== EXERCISE INSTRUCTIONS ==
(a) In the article on African female authors, rewrite the passage starting at "1. Assia Djebar" and ending at "and Francophone literature.", replacing "Assia Djebar" with "A. Djebar".
(b) According to the article on African female authors, in what year did Assia Djebar pass away?

== GIVEN TEXT ==
African literature has always been a powerhouse of stories that shape how we see the world, and the women behind some of those stories are absolutely legendary. They have been breaking rules, breaking silences, and breaking our hearts (in the best way) for decades. There are household names like Chimamanda Ngozi Adichie and voices (like me, like you) still fighting to get the flowers they deserve. In this list, I’m spotlighting 54 notable African female authors from every corner of the continent who have shaped and are still shaping the literary scene.
*This is in commemoration of International Women’s Day.
1. Assia Djebar (Algeria)

Assia Djebar | Source: African Literature Association
Assia Djebar’s work was all about women, identity, and the long shadow of colonialism. If you want to feel like you’ve been punched in the gut by beautiful writing, check out Women of Algiers in Their Apartment or Fantasia: An Algerian Cavalcade, or So Vast the Prison. Even though she passed away in 2015, Assia Djebar continues to influence Algerian and Francophone literature.
2. Isabel Ferreira (Angola)
Isabel Ferreira’s poetry and fiction tap into themes of identity, exile, and what it means to belong when you’re caught between worlds. Her works like Laços de amor: poemas and Remando Daqui feel like letters from someone trying to piece together where home really is.
3. Irène Assiba d’Almeida (Benin)
Irène Assiba d’Almeida writes like someone who knows the weight of silence and how to break it. Her work, Francophone African Women Writers: Destroying the Emptiness of Silence, is basically a manifesto on how African women have used literature to push back against erasure. Bonus points: she also co-translated Chinua Achebe’s Arrow of God into French.
4. Bessie Head (Botswana)

Bessie Head | Source: South African History Online
Bessie Head was born in South Africa but became Botswana’s literary queen. Her books, like When Rain Clouds Gather and A Question of Power, tackled race, identity, and exile, all wrapped in some of the most poetic writing you’ll ever read.
5. Monique Ilboudo (Burkina Faso)

== COLLECTED DATA ==
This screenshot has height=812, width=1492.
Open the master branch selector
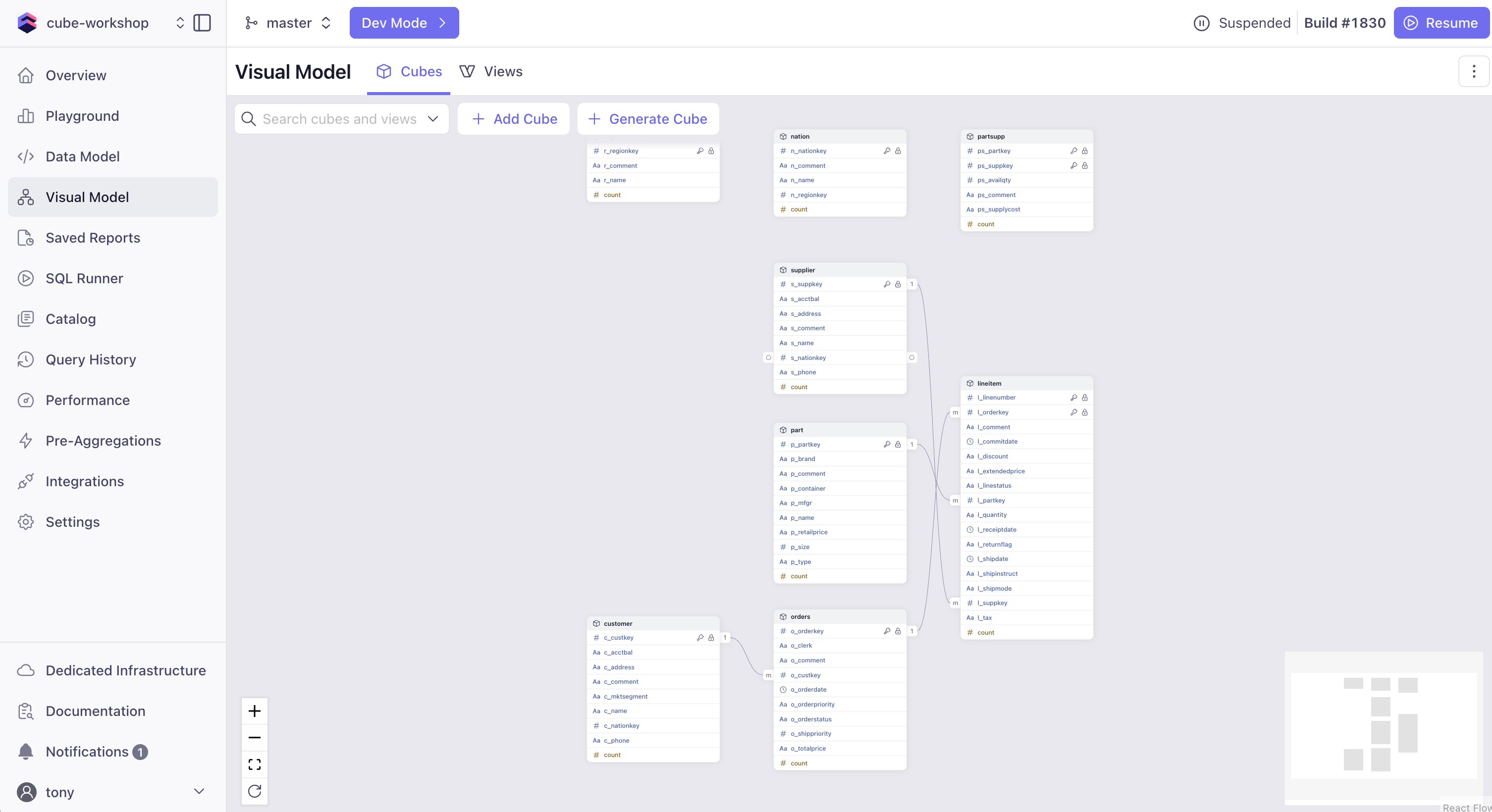pos(288,23)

== SOLVED PROBLEMS ==
(a)
1. A. Djebar (Algeria)

A. Djebar | Source: African Literature Association
A. Djebar’s work was all about women, identity, and the long shadow of colonialism. If you want to feel like you’ve been punched in the gut by beautiful writing, check out Women of Algiers in Their Apartment or Fantasia: An Algerian Cavalcade, or So Vast the Prison. Even though she passed away in 2015, A. Djebar continues to influence Algerian and Francophone literature.

(b) 2015